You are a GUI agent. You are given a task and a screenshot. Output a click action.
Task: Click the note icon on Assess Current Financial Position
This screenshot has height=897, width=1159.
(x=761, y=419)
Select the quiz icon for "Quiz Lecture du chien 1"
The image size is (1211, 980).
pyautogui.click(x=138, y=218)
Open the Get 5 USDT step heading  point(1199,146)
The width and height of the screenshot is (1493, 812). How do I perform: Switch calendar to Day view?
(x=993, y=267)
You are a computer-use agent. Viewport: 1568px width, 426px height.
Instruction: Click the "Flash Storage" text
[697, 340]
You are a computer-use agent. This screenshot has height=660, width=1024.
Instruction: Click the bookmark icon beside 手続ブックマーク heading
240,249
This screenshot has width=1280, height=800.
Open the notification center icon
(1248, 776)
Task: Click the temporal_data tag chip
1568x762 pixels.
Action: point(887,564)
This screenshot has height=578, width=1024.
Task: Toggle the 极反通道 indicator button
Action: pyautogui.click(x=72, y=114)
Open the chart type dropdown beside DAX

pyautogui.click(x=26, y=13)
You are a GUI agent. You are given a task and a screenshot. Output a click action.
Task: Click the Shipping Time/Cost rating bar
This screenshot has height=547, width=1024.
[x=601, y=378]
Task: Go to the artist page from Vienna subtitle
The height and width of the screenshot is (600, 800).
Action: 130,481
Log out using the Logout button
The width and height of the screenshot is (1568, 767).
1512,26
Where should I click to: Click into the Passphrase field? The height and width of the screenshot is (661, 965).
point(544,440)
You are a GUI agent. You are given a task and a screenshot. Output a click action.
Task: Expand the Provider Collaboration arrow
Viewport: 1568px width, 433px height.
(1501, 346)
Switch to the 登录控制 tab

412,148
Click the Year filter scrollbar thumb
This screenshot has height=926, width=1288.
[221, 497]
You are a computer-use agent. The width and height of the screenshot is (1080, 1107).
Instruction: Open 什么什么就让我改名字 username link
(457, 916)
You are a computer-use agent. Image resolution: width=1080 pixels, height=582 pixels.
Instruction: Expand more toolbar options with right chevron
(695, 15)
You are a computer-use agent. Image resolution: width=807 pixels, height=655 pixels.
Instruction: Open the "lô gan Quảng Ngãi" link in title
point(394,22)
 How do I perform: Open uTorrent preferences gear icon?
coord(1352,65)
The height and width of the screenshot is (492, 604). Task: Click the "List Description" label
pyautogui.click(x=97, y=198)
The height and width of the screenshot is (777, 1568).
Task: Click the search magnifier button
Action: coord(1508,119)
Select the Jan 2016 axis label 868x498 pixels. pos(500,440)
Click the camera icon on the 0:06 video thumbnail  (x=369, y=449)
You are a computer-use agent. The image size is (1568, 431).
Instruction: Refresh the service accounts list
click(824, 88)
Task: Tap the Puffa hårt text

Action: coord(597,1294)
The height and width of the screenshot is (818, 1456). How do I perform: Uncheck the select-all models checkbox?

..........

» **About this task**: Leave out every line before the one containing "This screenshot has height=926, width=1288."; set down that line and all remaining lines of the material exactly.

» **Solution**:
This screenshot has height=926, width=1288.
[221, 497]
You are a computer-use agent. The width and height of the screenshot is (1080, 1107).
Instruction: Open 什么什么就让我改名字 username link
(457, 916)
You are a computer-use agent. Image resolution: width=1080 pixels, height=582 pixels.
Instruction: Expand more toolbar options with right chevron
(695, 15)
You are a computer-use agent. Image resolution: width=807 pixels, height=655 pixels.
Instruction: Open the "lô gan Quảng Ngãi" link in title
point(394,22)
 How do I perform: Open uTorrent preferences gear icon?
coord(1352,65)
The height and width of the screenshot is (492, 604). Task: Click the "List Description" label
pyautogui.click(x=97, y=198)
The height and width of the screenshot is (777, 1568).
Task: Click the search magnifier button
Action: coord(1508,119)
Select the Jan 2016 axis label 868x498 pixels. pos(500,440)
Click the camera icon on the 0:06 video thumbnail  (x=369, y=449)
You are a computer-use agent. The image size is (1568, 431).
Instruction: Refresh the service accounts list
click(824, 88)
Task: Tap the Puffa hårt text

Action: coord(597,1294)
The height and width of the screenshot is (818, 1456). How do I perform: Uncheck the select-all models checkbox?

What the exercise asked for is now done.